Doch laufen all diese wichtigen Initiativen zu oft nebeneinander her, ohne Berührungspunkte und Synergien. Es gibt zu wenig geteilte Analysen, kaum gemeinsames Alltags- und Bewegungswissen. Die einen reiben sich auf im Kampf gegen eine Gesetzesverschärfung, während die anderen versuchen, die Schäden zu lindern, die Menschen durch Polizeieinsätze erlitten haben. Es braucht deshalb deutlich mehr Austausch und Zusammenarbeit zwischen polizeikritischen Akteur*innen, um gemeinsame, emanzipatorische Forderungen zu stellen.

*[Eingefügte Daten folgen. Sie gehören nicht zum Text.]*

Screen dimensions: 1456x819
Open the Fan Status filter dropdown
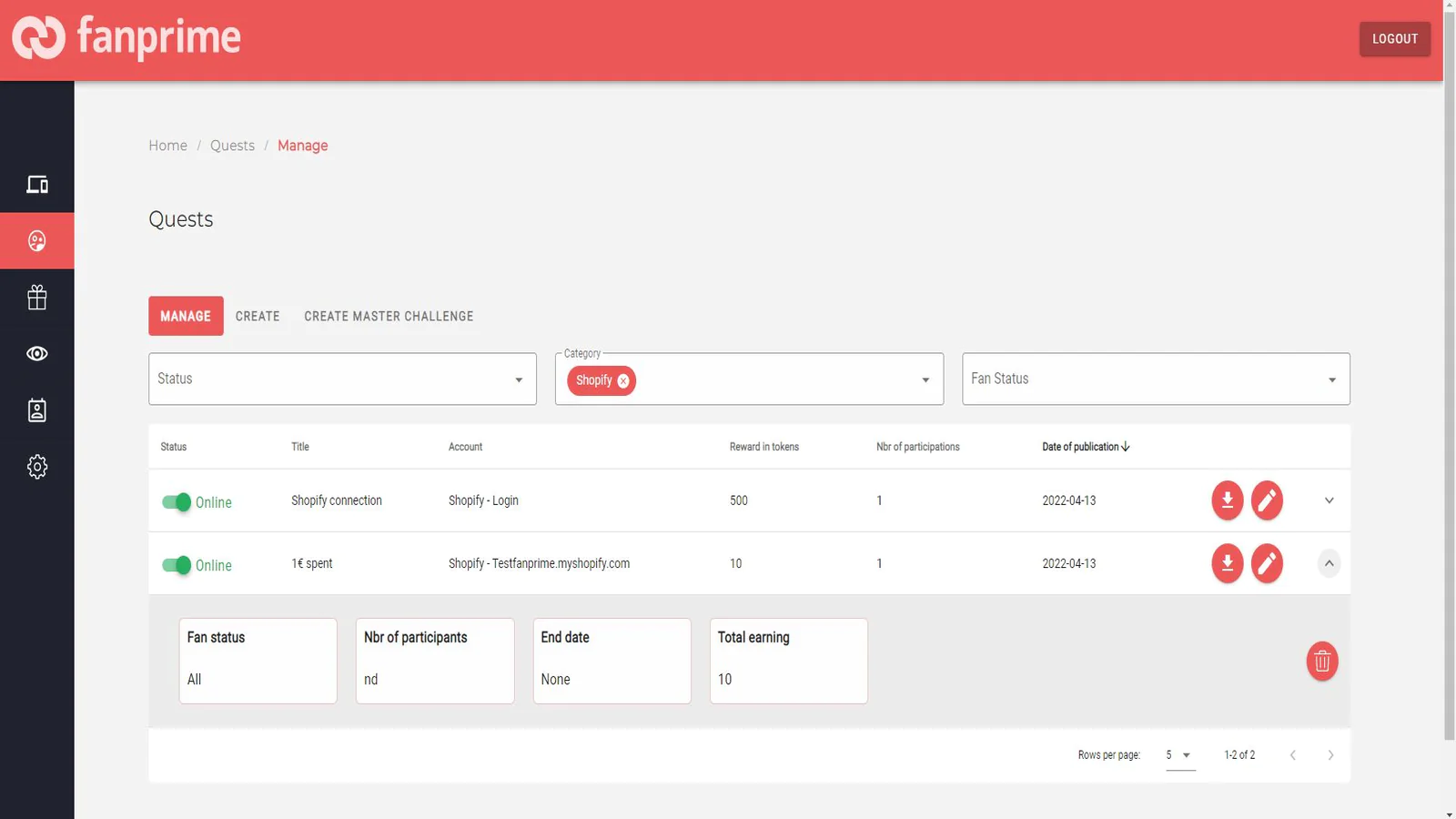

Es braucht gemeinsame Proteste, um den Druck soweit zu erhöhen, dass so etwas wie Staatstrojaner oder Taser in Polizeihänden nicht mehr durchsetzbar ist und wir stattdessen über Abrüstung und Abschaffung sprechen. Um aber aus unterschiedlichen Blickwinkeln gemeinsame Forderungen´artikulieren zu können und zu wollen, braucht es eine gemeinsame Vision. Diese Vision findet sich für uns im Abolitionismus, also der Idee einer Gesellschaft, in der auf soziale Probleme und Gewalt nicht mit Kriminalisierung, Repression und Einsperrung – also mit staatlicher Gewalt – reagiert wird.

Stattdessen sollen emanzipatorische, soziale und unterstützende Alternativen geschaffen werden, die zu neuen und besseren Praktiken der Herstellung von Gerechtigkeit führen. Diese Vision steht auch für eine Gesellschaft, in der bestimmende Faktoren der Ungleichheit aufgelöst werden. Die Abschaffung staatlicher Gewalt, oder auch nur eine weitgehende Überwindung von „Polizeiproblemen“, braucht daher andere ökonomische, politische und gesellschaftliche Verhältnisse.

Nichts davon ist schnell oder einfach zu erreichen. Aber wir sehen an ähnlichen Bestrebungen in Orten weltweit, dass die gemeinsame Vision einer gerechten Welt den Raum öffnet, um sich im produktiven Streiten gemeinsam auf die Wege hin zu dieser Gesellschaft zu begeben.